Corporate Bonds  

Clouds on the horizon

This article is part of
Quest for the Holy Grail

Remember that for an investor who is either approaching, or is in the at retirement phase of their lives, there is the need to balance income requirements, stability of capital value and security along with inflation protection. 

To beat inflation, we recommend dividing capital into three portions based on the time horizon for use of the capital. So, using the horizon analogy, an astute bond investor could apply the following formula:

1.    Horizon one: 0-5 yrs. Short-dated corporate bonds and high yield bonds (2.5 per cent net)

2.    Horizon two: 5-10 yrs. Corporate hybrid capital, and asset-backed bonds (3.5 per cent net)

3.    Horizon three: 10 years+ Corporate hybrid capital and subordinated financial debt (5 per cent net) 

Take Horizon three as an example. This capital is not needed for 10 years and so can withstand some volatility as long as the bonds ultimately pay back and deliver the promised return. Here, an investor can buy five to seven-year hybrid capital and subordinated debt from the UK’s largest companies such as Aviva, Lloyds Bank and National Grid, where yields can be as high as 6 per cent.

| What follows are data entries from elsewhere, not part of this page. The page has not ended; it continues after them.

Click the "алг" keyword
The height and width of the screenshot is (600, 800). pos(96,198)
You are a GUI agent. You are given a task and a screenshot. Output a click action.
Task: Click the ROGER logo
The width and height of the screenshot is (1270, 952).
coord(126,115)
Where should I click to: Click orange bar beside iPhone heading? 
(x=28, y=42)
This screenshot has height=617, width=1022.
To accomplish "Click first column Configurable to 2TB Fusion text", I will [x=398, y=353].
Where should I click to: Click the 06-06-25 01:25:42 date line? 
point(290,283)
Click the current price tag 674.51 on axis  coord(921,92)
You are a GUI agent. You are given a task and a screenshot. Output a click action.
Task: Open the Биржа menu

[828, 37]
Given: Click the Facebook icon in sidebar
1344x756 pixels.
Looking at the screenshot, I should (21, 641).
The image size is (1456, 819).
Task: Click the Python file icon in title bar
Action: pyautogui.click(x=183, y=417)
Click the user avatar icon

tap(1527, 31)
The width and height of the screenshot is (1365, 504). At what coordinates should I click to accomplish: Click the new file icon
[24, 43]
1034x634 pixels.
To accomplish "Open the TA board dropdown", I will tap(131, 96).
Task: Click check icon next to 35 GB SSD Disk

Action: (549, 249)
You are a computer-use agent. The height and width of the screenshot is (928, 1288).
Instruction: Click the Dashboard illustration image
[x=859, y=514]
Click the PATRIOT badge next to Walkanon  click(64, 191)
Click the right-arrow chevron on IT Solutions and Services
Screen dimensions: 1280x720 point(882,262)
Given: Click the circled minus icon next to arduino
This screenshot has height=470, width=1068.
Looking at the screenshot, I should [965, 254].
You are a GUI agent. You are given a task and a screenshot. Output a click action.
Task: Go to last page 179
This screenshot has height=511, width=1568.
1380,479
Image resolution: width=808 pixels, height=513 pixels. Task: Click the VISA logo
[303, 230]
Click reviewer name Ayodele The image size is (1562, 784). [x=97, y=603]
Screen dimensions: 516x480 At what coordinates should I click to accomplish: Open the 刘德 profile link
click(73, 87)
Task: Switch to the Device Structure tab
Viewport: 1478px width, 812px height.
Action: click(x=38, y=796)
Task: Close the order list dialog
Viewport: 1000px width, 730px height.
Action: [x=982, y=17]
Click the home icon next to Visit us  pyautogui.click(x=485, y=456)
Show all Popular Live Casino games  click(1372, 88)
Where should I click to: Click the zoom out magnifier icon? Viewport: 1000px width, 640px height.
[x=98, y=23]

Taking this precedent, 5 per cent net of fees beats current and medium-term inflation. In the event that there is a further increase in inflation and interest rates do go up then re-investment rates will be at even higher future yields.

Remember three key points to beat inflation using bonds:

1.    The greater the duration (horizon) mismatch, the more risk will be taken on higher future rates.

2.    Most investors still don’t get it – the biggest risk for bond investors is that future yields are lower, not higher.  

3.    With modest but sustained inflation and somewhat higher interest rates, the largest banks and insurance companies are good place to invest in lower ranked bonds. Don’t fight yesterday’s battles. 

 

Peter Doherty is a fund manager of Tideway Investment Partners

Key points

 A widespread and largely unexplained feature of investor behaviour during this current bond bull market has been that portfolios with long-dated liabilities have been managed “short duration”.

Boring and complete “asset liability matching” was the low cost option to avoid the punishingly high cost of re-investing.

The best way to beat inflation using bonds is do something similar to those investors who lost out in the past 35 years.